Lorsque nous traduisons une phrase dans une autre langue, il ne suffit pas de faire une traduction mot à mot. En effet, il est essentiel que le contexte soit pris en compte.

Les réseaux de neurones récurrents sont une première solution pour une telle traduction car ils permettent la prise en compte des premiers mots de la phrase et donc, d'une partie du contexte. Le schéma ci-dessous illustre ce mécanisme : pour prédire le reste des mots de la phrase, nous utilisons des premiers mots.

Architecture de base de réseaux de neurones récurrents

Sur le schéma, les cercles noirs et marrons correspondent à une représentation des mots en vecteur, appelée l'embedding du mot.

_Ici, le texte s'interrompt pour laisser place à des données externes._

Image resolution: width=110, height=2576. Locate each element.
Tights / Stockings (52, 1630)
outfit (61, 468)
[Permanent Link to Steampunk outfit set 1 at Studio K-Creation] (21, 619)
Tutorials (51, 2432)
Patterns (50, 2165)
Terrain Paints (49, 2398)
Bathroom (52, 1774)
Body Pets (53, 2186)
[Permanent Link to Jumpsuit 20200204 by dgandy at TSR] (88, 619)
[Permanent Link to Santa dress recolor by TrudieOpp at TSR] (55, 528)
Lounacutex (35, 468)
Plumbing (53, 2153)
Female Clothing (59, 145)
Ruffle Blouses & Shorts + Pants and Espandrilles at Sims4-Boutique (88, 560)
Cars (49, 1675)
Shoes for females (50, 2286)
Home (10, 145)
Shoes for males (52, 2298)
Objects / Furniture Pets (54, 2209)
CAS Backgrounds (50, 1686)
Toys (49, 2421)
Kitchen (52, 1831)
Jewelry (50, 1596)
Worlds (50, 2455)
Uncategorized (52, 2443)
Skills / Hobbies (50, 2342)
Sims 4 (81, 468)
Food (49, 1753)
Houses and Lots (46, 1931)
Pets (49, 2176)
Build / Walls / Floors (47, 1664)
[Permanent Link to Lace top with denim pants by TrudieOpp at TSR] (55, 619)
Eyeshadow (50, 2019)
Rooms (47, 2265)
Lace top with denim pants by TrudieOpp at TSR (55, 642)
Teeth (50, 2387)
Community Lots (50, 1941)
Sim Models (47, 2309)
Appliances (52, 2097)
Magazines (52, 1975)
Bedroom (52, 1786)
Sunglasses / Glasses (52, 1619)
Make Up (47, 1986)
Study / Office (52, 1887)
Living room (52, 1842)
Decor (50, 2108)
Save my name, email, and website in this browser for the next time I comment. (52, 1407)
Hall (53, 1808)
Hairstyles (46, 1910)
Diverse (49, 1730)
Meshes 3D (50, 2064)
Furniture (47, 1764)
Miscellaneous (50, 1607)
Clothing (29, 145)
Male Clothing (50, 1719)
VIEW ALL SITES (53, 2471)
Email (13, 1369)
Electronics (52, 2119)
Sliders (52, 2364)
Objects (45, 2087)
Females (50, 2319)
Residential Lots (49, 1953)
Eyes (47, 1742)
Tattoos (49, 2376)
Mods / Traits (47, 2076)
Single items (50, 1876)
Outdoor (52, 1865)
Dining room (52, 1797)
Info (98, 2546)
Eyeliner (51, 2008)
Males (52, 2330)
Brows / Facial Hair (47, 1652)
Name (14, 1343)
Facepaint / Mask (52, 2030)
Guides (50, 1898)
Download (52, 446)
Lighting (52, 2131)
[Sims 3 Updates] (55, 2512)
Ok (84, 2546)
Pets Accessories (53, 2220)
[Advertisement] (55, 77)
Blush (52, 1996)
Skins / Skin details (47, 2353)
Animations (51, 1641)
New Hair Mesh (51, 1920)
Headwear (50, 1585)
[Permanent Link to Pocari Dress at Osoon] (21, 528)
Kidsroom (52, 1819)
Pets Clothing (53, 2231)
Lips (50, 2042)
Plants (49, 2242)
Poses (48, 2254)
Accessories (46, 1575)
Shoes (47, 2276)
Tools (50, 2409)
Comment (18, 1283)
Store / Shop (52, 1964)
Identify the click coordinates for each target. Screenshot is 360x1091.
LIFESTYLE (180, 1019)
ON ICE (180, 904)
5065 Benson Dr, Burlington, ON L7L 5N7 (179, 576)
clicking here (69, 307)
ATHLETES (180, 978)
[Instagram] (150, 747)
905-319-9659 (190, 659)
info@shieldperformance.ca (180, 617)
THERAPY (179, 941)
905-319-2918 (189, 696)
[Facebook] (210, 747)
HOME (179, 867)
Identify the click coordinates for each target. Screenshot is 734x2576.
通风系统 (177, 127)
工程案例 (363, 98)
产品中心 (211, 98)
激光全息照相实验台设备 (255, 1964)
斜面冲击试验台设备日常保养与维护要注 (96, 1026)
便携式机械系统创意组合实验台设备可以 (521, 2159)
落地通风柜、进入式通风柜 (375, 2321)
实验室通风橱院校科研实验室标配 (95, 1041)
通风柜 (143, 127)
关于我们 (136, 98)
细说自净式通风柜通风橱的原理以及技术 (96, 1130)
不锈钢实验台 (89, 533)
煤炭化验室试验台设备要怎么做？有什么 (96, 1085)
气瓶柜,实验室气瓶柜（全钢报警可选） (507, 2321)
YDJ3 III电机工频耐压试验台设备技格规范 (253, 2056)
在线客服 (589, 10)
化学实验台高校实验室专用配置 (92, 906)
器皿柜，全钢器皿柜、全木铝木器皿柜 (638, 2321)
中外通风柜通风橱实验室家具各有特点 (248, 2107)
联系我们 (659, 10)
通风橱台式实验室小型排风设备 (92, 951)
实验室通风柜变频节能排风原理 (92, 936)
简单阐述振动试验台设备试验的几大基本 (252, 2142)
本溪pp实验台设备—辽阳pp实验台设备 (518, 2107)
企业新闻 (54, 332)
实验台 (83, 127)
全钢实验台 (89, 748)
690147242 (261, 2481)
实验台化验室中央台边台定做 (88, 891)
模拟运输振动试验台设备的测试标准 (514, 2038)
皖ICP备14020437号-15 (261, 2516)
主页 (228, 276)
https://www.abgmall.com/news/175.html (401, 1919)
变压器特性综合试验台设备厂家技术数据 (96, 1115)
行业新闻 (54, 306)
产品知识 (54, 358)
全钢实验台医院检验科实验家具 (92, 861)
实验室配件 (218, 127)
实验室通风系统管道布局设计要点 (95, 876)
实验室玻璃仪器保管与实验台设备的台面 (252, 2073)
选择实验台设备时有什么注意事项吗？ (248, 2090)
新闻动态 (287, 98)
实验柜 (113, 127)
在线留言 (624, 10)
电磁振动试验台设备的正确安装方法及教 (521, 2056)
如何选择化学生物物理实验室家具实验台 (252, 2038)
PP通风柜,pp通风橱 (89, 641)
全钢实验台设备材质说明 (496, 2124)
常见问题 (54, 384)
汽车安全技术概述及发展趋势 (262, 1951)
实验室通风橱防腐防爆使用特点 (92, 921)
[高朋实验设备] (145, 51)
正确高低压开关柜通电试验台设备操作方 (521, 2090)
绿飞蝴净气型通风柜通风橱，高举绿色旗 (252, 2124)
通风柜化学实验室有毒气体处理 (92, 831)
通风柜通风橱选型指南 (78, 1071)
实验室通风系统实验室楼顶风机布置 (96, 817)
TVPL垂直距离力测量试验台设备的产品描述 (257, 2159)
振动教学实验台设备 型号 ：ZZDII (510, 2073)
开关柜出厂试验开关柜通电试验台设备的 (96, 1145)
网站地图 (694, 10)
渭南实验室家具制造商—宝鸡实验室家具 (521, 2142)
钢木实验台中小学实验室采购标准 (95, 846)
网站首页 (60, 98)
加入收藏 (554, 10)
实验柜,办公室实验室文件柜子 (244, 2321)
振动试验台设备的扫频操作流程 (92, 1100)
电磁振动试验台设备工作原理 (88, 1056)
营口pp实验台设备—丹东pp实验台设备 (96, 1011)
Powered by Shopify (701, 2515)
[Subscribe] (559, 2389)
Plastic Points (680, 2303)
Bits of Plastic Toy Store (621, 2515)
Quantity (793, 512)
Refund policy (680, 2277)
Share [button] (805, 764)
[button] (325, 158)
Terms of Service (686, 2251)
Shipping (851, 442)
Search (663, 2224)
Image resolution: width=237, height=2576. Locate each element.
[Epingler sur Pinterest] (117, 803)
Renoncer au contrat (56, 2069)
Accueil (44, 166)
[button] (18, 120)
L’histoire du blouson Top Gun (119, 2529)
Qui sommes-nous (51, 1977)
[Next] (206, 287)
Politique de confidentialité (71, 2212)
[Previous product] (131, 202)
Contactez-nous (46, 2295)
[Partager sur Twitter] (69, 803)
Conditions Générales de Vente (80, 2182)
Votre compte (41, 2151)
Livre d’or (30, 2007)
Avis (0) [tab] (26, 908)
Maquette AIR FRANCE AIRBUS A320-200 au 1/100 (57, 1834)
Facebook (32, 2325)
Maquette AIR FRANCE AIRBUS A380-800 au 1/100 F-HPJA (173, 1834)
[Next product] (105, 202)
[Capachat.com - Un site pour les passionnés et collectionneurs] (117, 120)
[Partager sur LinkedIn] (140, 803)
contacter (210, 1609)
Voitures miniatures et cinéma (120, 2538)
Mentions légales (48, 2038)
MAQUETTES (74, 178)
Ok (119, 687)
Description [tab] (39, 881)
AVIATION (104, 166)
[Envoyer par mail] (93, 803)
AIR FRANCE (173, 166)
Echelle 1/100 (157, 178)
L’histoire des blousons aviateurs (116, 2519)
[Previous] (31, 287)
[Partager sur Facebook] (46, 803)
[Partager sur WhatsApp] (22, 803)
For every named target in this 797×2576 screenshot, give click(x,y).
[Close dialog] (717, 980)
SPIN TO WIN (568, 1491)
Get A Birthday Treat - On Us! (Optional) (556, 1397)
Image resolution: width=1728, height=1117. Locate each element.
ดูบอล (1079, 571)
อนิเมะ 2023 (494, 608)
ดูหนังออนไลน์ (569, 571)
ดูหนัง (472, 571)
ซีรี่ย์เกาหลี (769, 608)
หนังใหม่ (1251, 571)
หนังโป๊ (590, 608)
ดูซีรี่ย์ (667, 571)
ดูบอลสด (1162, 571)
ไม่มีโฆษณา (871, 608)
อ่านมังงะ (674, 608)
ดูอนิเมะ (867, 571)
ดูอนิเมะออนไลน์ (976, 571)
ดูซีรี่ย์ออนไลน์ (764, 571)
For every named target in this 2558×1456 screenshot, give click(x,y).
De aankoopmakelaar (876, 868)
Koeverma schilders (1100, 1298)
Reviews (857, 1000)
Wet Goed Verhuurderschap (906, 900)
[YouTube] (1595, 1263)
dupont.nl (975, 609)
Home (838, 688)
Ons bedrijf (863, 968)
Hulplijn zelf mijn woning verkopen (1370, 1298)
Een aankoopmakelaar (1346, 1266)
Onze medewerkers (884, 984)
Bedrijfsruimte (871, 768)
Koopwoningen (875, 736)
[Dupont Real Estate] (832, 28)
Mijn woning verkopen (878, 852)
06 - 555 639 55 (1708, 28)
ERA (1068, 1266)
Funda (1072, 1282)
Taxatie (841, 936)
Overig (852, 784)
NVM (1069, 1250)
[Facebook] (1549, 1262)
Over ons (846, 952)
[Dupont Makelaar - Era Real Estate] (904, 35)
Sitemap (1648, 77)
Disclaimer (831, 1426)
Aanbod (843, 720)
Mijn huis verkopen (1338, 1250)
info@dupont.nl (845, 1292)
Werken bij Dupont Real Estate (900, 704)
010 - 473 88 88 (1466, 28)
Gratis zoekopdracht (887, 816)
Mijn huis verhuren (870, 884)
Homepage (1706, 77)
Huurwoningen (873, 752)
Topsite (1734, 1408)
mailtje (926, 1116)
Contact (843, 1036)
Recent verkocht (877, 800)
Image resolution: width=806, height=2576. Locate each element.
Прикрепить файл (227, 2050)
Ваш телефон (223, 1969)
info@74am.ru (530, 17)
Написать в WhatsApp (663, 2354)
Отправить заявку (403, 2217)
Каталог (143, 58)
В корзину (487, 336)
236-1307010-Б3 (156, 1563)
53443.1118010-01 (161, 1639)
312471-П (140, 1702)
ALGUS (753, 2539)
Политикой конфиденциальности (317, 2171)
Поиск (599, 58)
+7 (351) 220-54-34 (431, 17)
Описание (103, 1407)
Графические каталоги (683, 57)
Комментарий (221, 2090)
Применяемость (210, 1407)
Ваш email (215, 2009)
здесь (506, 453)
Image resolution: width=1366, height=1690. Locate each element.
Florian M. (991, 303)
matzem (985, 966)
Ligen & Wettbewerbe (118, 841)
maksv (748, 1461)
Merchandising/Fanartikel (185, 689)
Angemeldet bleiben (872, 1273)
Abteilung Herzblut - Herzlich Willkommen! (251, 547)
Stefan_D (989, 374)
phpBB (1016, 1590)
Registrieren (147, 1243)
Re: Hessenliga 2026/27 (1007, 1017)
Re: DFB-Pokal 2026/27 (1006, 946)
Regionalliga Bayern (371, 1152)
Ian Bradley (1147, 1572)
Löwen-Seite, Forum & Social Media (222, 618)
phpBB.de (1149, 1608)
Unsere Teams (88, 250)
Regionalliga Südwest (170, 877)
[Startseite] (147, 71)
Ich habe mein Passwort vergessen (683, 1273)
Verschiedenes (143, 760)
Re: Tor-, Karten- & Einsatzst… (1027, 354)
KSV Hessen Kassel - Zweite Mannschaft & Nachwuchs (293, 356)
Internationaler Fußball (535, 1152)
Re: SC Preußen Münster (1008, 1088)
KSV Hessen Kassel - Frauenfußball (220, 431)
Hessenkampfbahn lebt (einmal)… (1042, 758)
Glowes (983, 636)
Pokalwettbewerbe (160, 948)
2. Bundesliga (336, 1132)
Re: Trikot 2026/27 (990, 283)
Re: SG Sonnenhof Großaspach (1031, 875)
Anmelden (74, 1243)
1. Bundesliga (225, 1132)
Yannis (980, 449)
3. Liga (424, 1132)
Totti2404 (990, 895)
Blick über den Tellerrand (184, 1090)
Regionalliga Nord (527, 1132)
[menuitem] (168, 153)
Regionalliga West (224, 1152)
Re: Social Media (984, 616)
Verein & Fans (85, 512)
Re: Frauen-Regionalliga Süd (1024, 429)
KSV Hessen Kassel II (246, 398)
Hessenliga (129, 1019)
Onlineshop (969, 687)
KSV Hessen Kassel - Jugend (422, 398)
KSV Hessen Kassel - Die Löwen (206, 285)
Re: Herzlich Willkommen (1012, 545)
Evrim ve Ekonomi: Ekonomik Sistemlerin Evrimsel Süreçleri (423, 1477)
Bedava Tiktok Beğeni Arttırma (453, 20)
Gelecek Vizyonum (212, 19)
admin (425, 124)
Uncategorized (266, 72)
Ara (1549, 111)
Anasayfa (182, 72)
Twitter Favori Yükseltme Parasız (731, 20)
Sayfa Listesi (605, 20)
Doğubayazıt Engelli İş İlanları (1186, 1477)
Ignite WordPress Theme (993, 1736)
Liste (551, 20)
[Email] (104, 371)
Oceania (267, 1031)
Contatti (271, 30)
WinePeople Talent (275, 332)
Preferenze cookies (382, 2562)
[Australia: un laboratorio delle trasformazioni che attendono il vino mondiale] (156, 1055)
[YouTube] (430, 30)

La limite de cette architecture est que, si nous l'utilisons pour traduire une phrase, alors nous n'avons pas connaissance de l'ensemble de celle-ci et donc, de son contexte général. Pour pallier ce problème, une des alternatives serait de d'abord lire la phrase entière, puis de la traduire - tout comme le ferait un traducteur humain. Voyons maintenant l'architecture Encoder-Decoder.

Architecture Encoder Decoder

Les cellules vertes du schéma ci-dessus capturent de l’information au fur et à mesure que la phrase est lue. Ces cellules sont appelées des cellules LSTM. Vous remarquerez que la seconde cellule verte ne récupère pas seulement l'embedding du mot « Comment » mais prend aussi en compte l'information de la cellule précédente. À la fin, la dernière cellule envoie un vecteur de « contexte » à la première cellule beige pour commencer la traduction de la phrase.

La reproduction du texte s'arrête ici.